Jackson is the author of three books of poetry: Holding Company, Hoops, and Leaving Saturn, a finalist for the National Book Critics Circle Award in Poetry. He work has appeared in American Poetry Review, The New Yorker, Poetry, and twice in the anthology Best American Poetry (2004, 2011). He is a recipient of a Pushcart Prize, a Whiting Writers' Award, a Pew Fellowship in the Arts, and a Witter Bynner Fellowship from the Library of Congress. He is the Poetry Editor of the Harvard Review.  He is the Richard Dennis Green and Gold Professor at University of Vermont.

Dean's Lecture

William Mierse Art History Professor William Mierse will speak about "How Clothes make the Man:  Textile Art in Ancient Central Asia" as part of the CAS Dean's Lecture Series.  The lecture takes place on Tuesday, November 1 at 5:00 p.m. in the Waterman Memorial Lounge.

The lack of surviving textiles is one of the major gaps in our understanding of ancient art. We know that they were important. Literary references going back to the third millennium BCE tell of their significance. As clothing they could be used to indicate an individual’s social status, wealth, ethnic affiliation, or religious association. As wall hangings, they may have rivaled mural paintings. However, the archaeological record has preserved few examples until quite recently. Excavations over the last twenty years in the Taklimakan Desert in China’s Xinjiang Province have begun to reveal rich finds of textiles. These objects are forcing us to change our understanding of the nature of the artistic exchanges between the ancient Mediterranean and Chinese regions and are providing us with a glimpse of the sophisticated artistic production that occurred in Central Asia where influences from the West and the East came together along with indigenous cultural forces to produce these textile works. In this talk, Mierse explores one particularly intriguing textile find from Yingpan.
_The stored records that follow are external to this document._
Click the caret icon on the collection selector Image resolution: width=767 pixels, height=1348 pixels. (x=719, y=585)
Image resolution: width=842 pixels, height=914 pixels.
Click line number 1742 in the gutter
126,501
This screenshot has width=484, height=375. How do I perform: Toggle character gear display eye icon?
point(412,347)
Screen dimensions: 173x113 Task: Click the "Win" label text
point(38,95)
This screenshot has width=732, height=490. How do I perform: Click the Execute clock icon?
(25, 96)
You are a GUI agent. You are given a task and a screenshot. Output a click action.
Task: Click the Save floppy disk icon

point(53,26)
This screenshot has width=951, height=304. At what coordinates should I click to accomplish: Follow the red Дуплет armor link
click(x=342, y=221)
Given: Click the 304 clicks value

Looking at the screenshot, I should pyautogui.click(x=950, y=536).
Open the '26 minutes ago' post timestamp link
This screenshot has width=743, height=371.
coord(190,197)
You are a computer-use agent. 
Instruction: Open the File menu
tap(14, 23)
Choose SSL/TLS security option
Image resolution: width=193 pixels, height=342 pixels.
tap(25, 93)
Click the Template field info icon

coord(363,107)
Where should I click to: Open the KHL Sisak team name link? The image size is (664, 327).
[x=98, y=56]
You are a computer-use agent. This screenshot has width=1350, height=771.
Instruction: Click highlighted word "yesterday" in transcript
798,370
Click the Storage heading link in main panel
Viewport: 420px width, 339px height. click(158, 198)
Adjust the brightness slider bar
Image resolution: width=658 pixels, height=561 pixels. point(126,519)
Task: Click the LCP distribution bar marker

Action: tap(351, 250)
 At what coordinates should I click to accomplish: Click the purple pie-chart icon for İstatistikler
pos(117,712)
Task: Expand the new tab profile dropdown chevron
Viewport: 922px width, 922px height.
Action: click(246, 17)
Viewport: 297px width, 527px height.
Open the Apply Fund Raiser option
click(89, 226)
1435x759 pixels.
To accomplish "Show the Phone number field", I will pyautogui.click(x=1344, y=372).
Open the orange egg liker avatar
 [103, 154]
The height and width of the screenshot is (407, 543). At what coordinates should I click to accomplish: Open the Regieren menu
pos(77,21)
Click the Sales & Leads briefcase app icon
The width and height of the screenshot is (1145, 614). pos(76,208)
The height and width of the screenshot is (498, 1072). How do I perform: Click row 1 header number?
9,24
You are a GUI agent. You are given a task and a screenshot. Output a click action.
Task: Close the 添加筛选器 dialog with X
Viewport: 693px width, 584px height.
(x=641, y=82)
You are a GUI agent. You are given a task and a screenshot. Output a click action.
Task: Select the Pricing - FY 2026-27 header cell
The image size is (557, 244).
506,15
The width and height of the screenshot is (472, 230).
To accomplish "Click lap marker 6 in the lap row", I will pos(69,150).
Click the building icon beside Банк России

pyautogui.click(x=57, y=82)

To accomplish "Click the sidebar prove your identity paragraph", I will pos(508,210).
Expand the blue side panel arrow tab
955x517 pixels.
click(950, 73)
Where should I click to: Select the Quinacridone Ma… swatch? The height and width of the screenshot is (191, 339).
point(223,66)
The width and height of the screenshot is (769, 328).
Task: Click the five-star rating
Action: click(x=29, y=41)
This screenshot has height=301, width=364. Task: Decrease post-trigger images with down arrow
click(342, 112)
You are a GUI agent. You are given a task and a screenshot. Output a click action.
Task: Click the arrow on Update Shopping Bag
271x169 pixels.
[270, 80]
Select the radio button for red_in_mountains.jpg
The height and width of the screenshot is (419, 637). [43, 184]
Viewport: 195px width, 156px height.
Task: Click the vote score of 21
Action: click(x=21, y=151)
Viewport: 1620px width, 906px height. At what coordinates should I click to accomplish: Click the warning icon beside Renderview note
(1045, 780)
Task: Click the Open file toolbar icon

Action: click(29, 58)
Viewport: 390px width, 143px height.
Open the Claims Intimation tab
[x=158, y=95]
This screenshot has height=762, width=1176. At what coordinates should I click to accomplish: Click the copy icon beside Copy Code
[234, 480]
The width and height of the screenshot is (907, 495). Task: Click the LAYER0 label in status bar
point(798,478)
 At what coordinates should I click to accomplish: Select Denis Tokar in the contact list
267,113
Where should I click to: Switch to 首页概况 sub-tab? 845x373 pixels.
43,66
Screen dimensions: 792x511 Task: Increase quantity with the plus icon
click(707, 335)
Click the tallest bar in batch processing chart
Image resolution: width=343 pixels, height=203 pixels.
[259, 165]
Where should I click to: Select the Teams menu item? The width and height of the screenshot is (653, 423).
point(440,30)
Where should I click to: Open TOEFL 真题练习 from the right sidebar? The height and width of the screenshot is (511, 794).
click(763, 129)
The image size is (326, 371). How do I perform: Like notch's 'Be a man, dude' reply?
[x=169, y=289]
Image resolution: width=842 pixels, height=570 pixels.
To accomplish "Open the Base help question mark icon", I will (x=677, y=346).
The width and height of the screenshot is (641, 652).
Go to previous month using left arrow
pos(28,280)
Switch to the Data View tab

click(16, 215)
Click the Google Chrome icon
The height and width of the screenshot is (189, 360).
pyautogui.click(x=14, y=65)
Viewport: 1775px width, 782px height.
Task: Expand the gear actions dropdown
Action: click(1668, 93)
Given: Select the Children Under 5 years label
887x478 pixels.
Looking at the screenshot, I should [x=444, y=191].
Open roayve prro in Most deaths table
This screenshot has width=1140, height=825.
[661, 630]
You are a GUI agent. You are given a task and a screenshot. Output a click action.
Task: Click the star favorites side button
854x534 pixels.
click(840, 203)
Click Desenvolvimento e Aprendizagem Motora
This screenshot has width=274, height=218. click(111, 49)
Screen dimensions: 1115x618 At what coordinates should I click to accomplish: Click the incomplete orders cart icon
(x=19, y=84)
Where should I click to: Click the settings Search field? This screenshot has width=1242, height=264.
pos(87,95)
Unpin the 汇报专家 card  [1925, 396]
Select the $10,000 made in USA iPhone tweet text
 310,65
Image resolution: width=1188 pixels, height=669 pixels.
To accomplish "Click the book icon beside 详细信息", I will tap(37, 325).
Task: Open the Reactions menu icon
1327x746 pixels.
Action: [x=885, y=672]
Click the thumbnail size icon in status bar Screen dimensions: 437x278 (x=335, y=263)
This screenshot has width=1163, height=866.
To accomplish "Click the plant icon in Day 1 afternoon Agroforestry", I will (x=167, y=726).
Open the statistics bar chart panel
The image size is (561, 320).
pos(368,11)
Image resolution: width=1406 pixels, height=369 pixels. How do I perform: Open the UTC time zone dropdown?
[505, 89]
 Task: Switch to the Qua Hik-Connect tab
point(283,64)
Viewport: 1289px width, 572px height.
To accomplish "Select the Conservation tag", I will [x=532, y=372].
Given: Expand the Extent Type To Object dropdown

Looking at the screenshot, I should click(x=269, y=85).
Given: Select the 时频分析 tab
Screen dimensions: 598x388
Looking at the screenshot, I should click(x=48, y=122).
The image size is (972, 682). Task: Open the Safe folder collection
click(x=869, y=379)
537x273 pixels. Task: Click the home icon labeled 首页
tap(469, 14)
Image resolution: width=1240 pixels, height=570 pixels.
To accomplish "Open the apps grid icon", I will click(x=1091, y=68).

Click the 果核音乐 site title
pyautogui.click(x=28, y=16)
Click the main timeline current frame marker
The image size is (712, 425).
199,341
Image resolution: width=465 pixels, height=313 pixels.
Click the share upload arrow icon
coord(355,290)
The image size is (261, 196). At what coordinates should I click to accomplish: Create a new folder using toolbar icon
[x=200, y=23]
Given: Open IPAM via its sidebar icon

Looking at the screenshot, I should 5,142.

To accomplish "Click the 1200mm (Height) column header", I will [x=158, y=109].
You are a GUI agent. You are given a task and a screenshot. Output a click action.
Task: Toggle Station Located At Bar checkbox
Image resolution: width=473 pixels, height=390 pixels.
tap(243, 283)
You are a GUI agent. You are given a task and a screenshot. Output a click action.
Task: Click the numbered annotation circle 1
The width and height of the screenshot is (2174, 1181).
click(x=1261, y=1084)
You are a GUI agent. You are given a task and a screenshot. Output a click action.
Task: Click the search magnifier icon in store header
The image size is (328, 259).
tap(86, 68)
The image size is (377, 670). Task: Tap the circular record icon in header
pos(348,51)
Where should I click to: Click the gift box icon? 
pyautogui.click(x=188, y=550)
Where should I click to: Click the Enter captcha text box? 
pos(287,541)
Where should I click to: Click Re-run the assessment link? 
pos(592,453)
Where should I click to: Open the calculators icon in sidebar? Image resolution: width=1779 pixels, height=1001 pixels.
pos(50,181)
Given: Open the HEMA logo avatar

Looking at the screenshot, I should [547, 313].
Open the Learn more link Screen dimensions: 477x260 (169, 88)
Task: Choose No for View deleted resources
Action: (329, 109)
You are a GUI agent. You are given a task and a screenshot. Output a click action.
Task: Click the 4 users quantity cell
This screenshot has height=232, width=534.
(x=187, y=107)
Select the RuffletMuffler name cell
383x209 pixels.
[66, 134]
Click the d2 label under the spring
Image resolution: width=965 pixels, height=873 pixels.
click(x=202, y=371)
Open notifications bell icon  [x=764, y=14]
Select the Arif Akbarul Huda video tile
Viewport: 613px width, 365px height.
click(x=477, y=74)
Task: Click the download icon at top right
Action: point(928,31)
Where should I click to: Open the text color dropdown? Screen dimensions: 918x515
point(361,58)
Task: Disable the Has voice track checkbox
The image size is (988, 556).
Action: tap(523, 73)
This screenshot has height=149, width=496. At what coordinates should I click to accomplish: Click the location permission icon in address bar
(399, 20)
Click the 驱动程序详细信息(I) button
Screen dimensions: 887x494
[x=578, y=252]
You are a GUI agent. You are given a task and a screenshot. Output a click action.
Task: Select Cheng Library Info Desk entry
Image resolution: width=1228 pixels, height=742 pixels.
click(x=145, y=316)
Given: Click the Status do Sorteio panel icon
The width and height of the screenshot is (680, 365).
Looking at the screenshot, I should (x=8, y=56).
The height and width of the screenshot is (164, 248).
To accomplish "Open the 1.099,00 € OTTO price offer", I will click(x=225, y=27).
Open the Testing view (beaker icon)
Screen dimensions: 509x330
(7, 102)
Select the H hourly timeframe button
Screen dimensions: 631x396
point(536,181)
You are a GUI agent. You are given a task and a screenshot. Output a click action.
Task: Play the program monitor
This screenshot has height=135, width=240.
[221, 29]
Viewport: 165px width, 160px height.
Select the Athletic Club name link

Mierse has been at UVM since 1988 and serves in the Departments of Art and Art History and Classics. He was Chair of the Department of Art and Art History from 1994 to 2000 and has also directed the program in Latin American Studies and co-founded and directed the Near Eastern Studies program. He promotes the study of Humanities and Classics throughout New England and has regularly participated in the Classical Association of New England Summer Institute, which he also directed in 1994 and 1995. He is the author of Temples and Towns in Roman Iberia, The Social and Architectural Dynamics of Sanctuary Designs from the Third Century B.C. to the Third Century A.D. (University of California Press, 1999), Ocho Ensayos Intrepretivos sobre el Arte Romano (Universidade de São Paulo, 2000), and co-author with George M.A. Hanfmann of Sardis from Prehistoric to Roman Times (Harvard University Press, 1983). His newest book, Temples and Sanctuaries from the Early Iron Age Levant, Recovery after Collapse, is being published by Eisenbrauns and is due to appear in 2012.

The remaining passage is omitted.